If you are living with Parkinson’s, it is probably easy to feel as though parts of you just don’t work. It is normal and even expected to feel frustration about the ways your body has failed you and continues to fail you on a daily basis. What once was simple, no longer is. If you can begin to relate to these limitations in a new way, you may also begin to feel more capacity to engage in life without resistance. But you cannot do this alone.

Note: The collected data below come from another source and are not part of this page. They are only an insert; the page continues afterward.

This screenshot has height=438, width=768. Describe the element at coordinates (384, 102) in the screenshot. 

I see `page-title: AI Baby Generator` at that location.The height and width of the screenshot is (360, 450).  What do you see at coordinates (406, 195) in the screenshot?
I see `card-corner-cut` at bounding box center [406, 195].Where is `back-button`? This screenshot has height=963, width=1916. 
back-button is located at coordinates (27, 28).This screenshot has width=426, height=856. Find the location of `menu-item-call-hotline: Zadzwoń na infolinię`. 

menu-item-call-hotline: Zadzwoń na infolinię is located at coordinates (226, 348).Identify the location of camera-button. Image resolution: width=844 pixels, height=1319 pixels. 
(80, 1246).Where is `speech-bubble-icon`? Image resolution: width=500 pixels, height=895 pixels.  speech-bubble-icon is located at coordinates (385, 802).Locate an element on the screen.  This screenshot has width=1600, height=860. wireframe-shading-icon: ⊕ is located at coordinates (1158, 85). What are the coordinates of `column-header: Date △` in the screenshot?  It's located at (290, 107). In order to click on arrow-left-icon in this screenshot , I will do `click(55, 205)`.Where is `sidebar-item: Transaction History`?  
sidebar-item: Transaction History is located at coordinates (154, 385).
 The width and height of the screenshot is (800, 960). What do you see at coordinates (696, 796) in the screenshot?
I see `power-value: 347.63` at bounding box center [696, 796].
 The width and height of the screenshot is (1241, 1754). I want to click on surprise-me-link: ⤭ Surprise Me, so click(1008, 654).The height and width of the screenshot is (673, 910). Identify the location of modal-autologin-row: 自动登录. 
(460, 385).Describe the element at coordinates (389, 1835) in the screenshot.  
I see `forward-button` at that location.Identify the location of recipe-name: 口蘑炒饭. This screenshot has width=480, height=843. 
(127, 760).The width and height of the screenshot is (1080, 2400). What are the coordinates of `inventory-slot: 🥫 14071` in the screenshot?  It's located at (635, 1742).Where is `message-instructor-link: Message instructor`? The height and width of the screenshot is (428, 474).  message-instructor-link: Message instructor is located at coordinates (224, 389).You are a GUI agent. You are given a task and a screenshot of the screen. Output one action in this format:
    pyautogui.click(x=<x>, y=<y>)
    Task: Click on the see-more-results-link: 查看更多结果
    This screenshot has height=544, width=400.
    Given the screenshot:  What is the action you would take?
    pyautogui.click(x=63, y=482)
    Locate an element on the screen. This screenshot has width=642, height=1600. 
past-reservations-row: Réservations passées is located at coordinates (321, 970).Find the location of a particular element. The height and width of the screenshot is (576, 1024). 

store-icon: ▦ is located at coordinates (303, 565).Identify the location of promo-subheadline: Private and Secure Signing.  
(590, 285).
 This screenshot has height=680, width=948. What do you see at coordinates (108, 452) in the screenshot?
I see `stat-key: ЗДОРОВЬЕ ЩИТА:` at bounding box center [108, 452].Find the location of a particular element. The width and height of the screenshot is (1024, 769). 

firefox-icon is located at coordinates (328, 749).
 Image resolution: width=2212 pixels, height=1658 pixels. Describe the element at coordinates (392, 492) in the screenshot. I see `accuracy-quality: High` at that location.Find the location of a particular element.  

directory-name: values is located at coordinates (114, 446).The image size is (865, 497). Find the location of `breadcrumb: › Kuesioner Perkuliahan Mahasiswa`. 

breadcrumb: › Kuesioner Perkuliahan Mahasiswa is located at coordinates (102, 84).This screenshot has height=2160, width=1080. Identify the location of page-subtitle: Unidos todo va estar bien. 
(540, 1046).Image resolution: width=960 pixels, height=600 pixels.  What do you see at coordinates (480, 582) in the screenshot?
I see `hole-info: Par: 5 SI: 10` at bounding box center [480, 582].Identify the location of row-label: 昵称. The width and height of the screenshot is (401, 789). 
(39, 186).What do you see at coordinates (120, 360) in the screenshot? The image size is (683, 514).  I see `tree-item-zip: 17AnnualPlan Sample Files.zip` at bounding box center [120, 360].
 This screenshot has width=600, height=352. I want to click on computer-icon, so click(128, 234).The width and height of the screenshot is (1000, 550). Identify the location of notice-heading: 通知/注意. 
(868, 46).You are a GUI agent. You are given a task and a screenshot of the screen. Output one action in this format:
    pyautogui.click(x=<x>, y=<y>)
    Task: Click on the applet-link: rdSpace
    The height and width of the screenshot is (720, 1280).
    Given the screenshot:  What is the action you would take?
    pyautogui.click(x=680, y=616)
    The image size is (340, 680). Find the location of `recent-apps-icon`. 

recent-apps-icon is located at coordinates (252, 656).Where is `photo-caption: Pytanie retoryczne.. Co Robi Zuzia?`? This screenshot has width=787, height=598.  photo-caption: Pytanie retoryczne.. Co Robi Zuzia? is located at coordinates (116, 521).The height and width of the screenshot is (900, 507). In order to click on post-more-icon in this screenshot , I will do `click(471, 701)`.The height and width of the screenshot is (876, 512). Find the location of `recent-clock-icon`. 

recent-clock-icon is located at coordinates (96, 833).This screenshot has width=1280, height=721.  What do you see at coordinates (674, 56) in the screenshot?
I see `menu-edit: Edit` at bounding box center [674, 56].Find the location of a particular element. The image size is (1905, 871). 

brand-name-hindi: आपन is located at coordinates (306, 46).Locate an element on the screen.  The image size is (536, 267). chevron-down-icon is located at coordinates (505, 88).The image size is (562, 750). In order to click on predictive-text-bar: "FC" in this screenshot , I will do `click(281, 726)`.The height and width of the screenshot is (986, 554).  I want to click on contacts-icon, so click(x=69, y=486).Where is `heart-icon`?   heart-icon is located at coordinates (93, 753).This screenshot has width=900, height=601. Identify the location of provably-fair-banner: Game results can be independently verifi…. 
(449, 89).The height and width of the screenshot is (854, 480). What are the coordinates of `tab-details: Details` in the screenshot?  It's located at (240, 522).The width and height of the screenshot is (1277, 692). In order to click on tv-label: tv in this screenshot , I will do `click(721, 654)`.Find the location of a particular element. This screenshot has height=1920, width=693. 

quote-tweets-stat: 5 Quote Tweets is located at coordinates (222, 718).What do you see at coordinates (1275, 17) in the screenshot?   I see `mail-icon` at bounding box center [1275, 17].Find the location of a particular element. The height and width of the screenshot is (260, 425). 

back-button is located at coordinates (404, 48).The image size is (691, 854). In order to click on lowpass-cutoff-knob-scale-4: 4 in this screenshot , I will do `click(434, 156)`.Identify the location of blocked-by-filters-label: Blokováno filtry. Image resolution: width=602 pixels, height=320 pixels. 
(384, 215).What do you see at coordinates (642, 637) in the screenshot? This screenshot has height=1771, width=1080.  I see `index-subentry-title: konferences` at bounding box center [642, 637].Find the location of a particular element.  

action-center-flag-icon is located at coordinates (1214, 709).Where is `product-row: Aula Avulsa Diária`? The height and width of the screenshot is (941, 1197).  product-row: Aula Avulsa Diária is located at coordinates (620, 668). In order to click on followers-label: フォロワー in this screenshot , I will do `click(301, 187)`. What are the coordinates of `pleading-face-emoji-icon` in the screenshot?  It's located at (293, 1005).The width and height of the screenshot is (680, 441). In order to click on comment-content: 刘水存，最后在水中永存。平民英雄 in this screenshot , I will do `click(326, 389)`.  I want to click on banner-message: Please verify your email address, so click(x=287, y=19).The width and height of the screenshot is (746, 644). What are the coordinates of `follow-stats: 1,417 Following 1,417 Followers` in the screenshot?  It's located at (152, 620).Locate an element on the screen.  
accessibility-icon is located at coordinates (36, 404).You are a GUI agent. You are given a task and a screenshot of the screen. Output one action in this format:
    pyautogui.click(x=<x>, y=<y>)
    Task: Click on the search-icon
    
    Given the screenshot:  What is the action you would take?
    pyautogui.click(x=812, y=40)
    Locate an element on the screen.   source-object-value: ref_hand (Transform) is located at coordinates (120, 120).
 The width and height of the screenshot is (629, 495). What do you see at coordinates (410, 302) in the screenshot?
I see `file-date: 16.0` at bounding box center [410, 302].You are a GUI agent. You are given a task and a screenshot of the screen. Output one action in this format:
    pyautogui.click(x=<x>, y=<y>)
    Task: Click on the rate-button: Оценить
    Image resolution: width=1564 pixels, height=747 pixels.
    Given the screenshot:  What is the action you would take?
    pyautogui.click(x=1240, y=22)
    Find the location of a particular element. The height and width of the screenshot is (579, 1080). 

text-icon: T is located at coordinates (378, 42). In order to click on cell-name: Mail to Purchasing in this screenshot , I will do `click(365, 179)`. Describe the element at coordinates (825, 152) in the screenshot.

The process of offering yourself compassion – an integral part of acceptance – begins with yourself but it does not end there. We need a team of people around us that can help us continue develop and nurture that empathic point of connection with ourselves. Working with a therapist is one way to develop this transformative self-compassion, especially related to the experience of living in your body. The therapeutic process invites us to notice parts of ourselves and parts of our bodies that cause us suffering. Exposing what we want to avoid or cut off is a very powerful tool for healing. It opens up the door for change in ways that are necessary for those living with Parkinson’s. We can, quite literally, move more freely as we become familiar with the system we are working with. As we see ourselves and allow ourselves to be seen, we create compassionate space in our body – flawed and frail as it may feel – and this can change everything.